Curran is currently making the rounds on Capitol Hill after a shooter attempted to blow past the magnetometers outside the hotel ballroom where President Donald Trump, Vice President JD Vance, Speaker Mike Johnson and several Cabinet members were in attendance.

The incident has prompted members of leadership and key committee chairs to request briefings with Curran. He also met Monday with House Oversight and Government Reform Committee chair James Comer (R-Ky.), according to a panel spokesperson, who added that they were trying to set up a briefing for all members take place later this week.

An aide with the Senate Homeland Security and Governmental Affairs Committee said the office had been in touch with Secret Service and the FBI and that the top Democrat, Sen.
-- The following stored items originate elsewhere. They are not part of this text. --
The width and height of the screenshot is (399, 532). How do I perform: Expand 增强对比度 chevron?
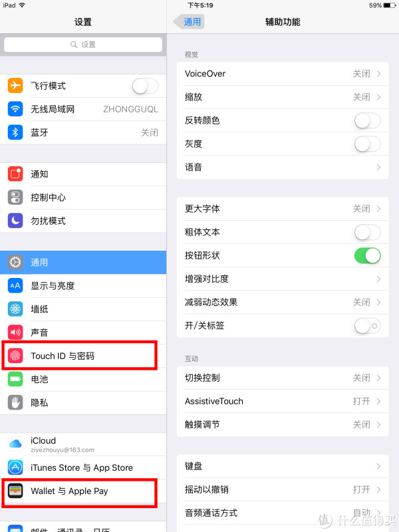tap(378, 279)
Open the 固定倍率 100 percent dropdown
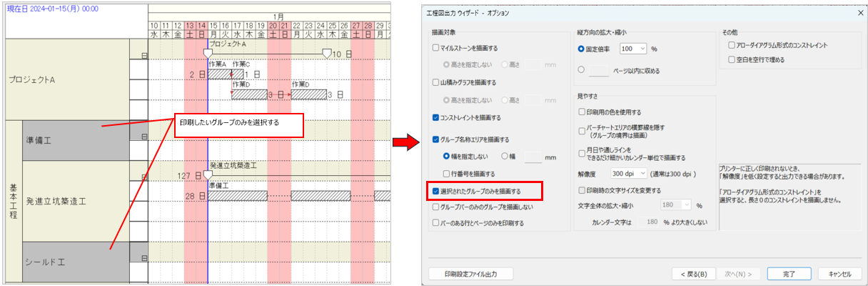Viewport: 868px width, 286px height. (x=632, y=49)
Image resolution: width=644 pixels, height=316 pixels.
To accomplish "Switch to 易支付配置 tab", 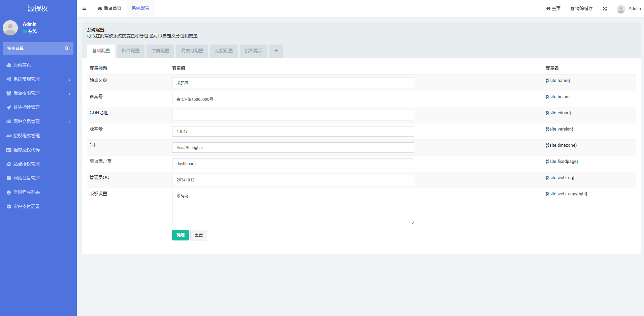I will (x=192, y=51).
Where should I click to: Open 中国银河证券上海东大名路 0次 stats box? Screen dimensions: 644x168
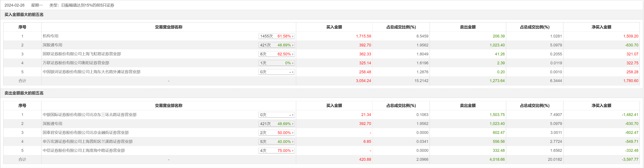point(276,72)
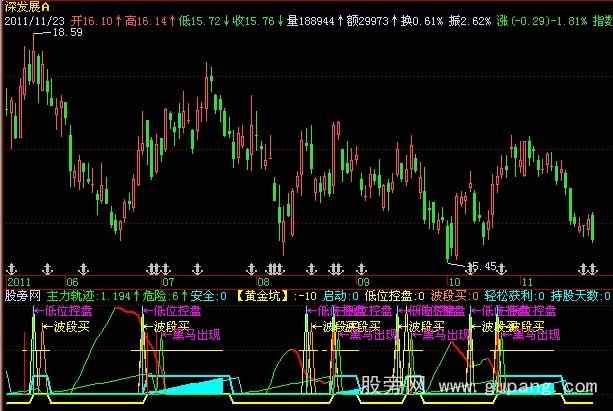Screen dimensions: 613x411
Task: Click the 18.59 high price label
Action: (x=66, y=34)
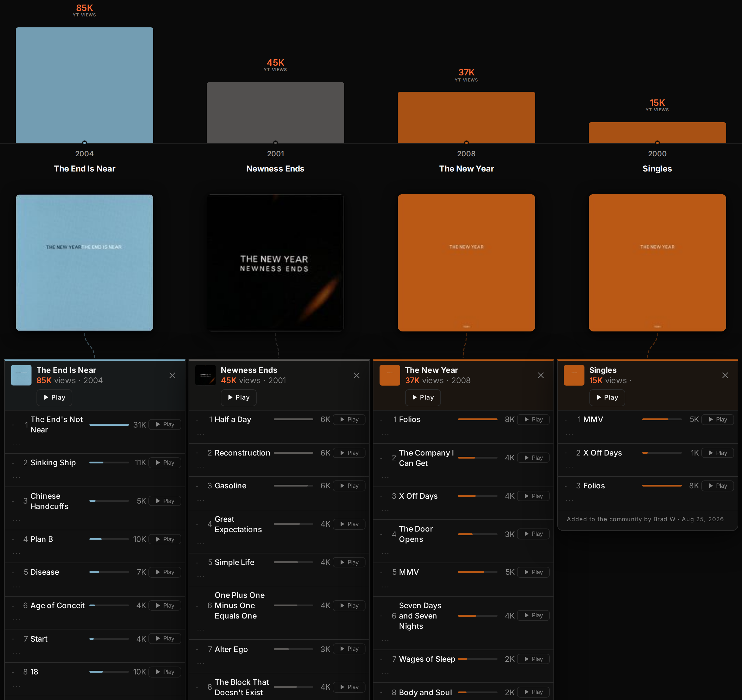Play track Sinking Ship
Image resolution: width=742 pixels, height=700 pixels.
[x=165, y=463]
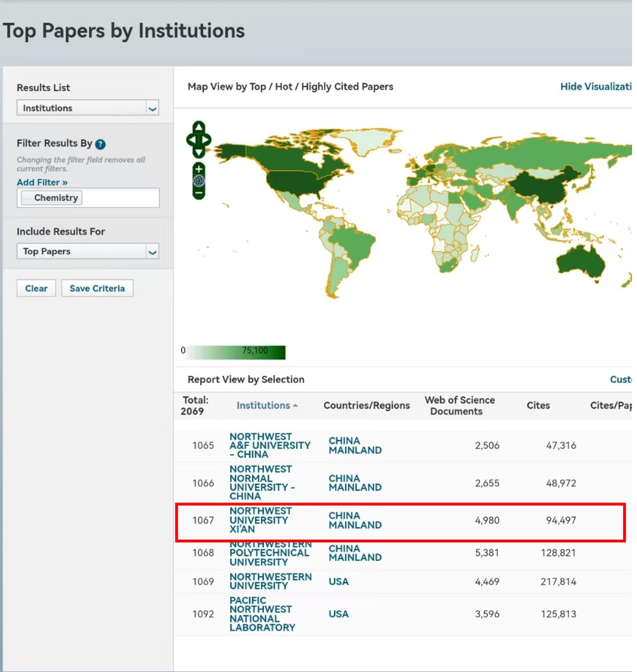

Gary Peters of Michigan, expected to be “briefed soon.” Spokespeople for Sen. Rand Paul, the committee’s chair, did not immediately respond to a question about if he would also be briefed.

Sen. Josh Hawley (R-Mo.) sent a letter Monday asking Paul to hold a hearing in the wake of Saturday’s shooting, saying it could be used “to assess the adequacy of presidential security arrangements and resources in the current threat environment.”

Paul didn’t address whether or not he would hold a hearing when talking to reporters Monday, but said that his panel would investigate the security posture around Saturday’s dinner.

“We’re looking into it,” Paul said.

Durbin, meanwhile, said it was not clear whether Grassley intended to call for a hearing with Curran, and that his counterpart had not committed to next steps his committee might take.

“I appreciate Secret Service Dir Sean Curran coming 2my office 2day 4 bipart briefing w me+Sen Durbin USSS is closely reviewing its security posture+the attacker’s bkground Overall Secret Service response has been swift&transparent I commend their bravery + ongoing work,” Grassley wrote on X.